▸ Task prompt
Copy each line below that has "computer".

▸ Extracted entries

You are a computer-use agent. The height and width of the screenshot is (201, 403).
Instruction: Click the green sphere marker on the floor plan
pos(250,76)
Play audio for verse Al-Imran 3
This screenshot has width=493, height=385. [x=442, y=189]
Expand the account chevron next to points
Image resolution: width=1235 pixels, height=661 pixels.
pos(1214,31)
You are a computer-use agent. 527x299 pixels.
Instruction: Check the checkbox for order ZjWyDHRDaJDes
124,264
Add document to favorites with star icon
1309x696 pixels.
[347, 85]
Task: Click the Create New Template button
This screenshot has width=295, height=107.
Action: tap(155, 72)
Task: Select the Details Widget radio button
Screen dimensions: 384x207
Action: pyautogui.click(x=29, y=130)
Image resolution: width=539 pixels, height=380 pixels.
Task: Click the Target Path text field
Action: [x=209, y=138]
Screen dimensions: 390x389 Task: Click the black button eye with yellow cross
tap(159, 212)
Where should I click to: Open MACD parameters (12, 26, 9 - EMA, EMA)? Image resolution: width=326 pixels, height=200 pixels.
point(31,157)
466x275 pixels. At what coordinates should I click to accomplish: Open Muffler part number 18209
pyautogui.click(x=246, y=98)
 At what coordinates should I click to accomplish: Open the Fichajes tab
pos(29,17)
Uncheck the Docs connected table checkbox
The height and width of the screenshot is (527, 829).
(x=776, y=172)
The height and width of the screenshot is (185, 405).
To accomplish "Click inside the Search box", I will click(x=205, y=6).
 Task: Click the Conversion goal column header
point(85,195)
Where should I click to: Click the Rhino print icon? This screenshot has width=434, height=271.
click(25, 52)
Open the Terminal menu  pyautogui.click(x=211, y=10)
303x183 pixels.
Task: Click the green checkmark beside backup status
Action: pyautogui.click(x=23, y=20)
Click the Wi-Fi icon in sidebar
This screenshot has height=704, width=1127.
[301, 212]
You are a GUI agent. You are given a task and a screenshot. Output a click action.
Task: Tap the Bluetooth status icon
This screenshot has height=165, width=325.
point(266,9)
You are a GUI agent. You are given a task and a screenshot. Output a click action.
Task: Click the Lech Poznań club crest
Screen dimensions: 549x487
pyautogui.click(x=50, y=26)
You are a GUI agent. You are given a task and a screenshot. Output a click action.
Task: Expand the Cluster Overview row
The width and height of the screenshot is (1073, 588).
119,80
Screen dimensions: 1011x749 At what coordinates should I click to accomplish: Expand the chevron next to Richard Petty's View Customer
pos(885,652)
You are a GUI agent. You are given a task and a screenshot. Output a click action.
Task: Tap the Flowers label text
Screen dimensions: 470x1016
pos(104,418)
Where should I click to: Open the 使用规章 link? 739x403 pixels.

▸ Answer to this problem
You are a computer-use agent. The height and width of the screenshot is (201, 403).
You are a computer-use agent. 527x299 pixels.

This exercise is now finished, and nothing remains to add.